ENTRIES SUPPLIED:
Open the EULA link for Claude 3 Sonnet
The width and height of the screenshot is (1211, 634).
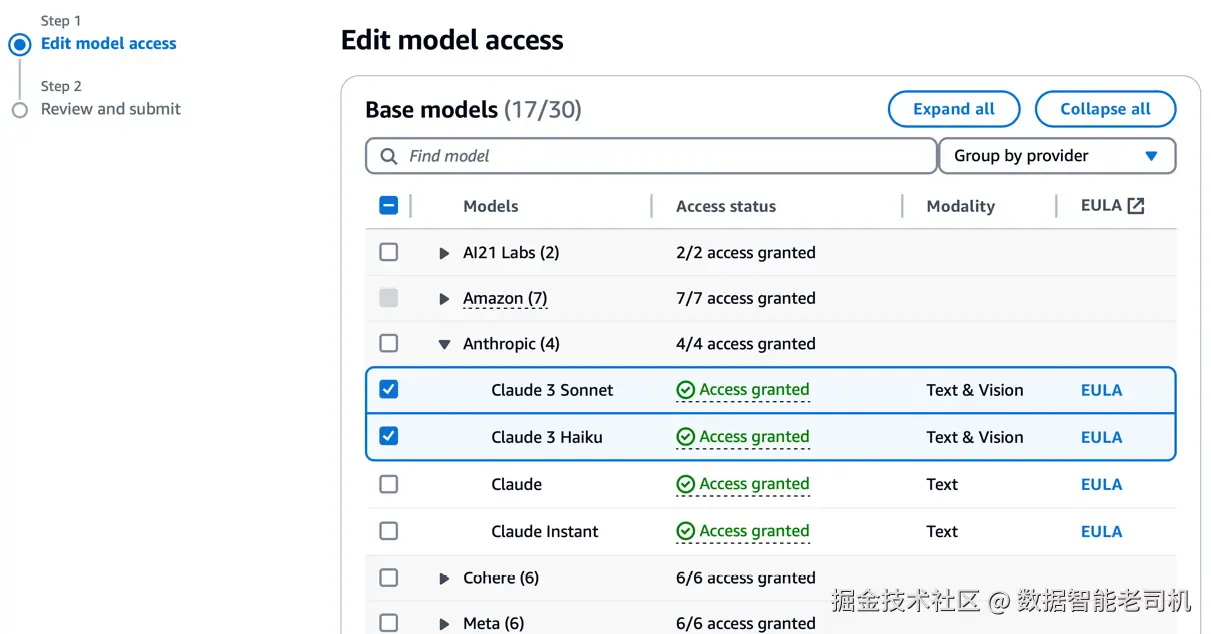point(1101,390)
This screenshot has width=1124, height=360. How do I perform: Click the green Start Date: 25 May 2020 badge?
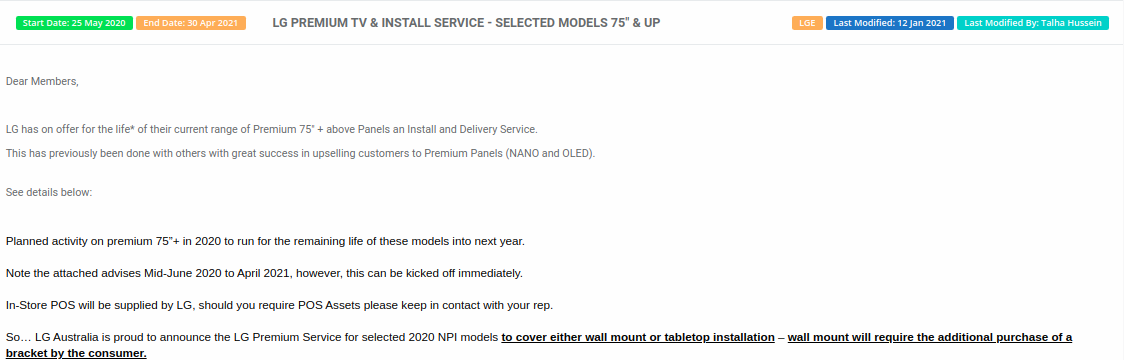[75, 23]
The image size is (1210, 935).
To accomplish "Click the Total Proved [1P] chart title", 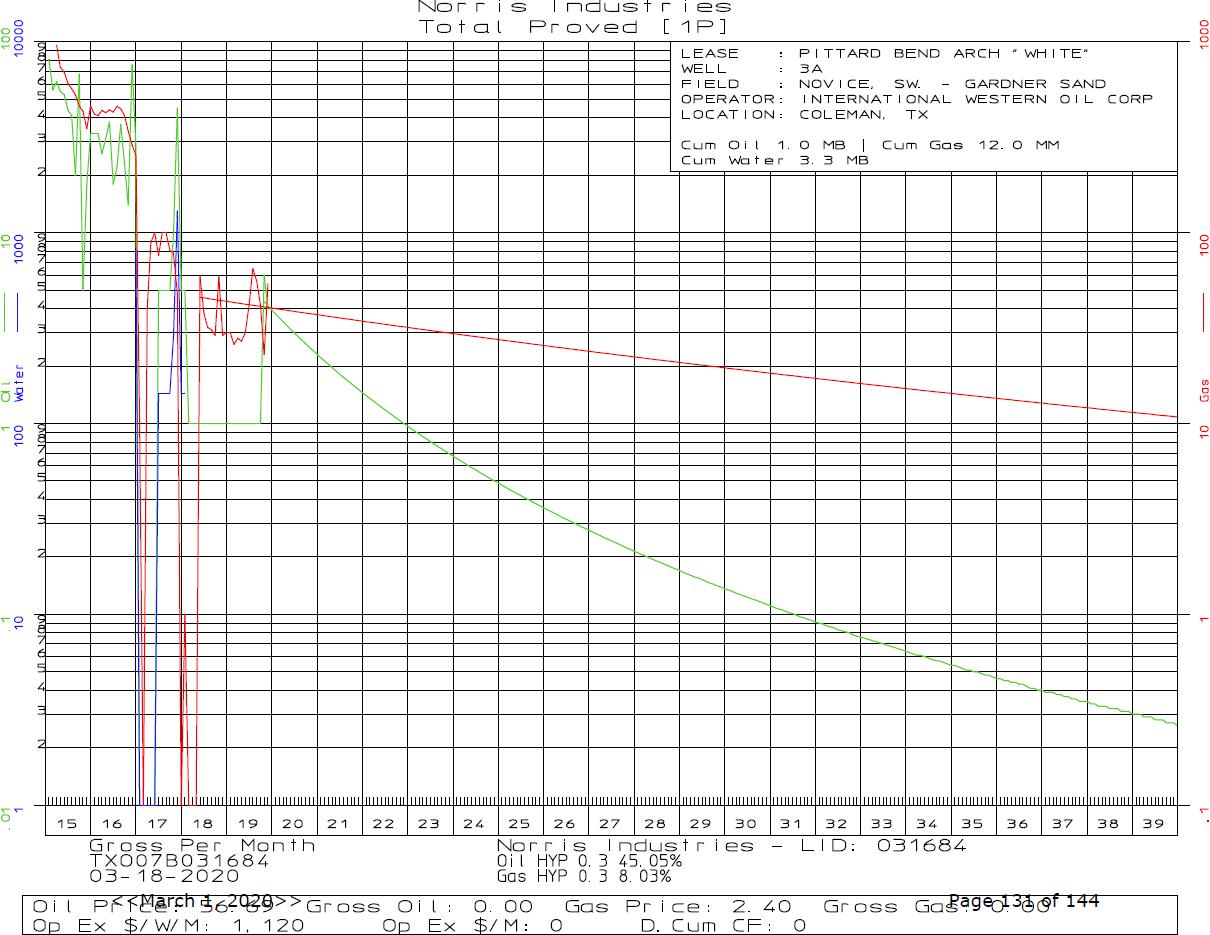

WORK TASK: Please hand back every entry above exactly, with no images in the copy.

RESULT BELOW:
Open the EULA link for Claude 3 Sonnet
The width and height of the screenshot is (1211, 634).
point(1101,390)
This screenshot has width=1124, height=360. How do I perform: Click the green Start Date: 25 May 2020 badge?
[75, 23]
The image size is (1210, 935).
To accomplish "Click the Total Proved [1P] chart title", 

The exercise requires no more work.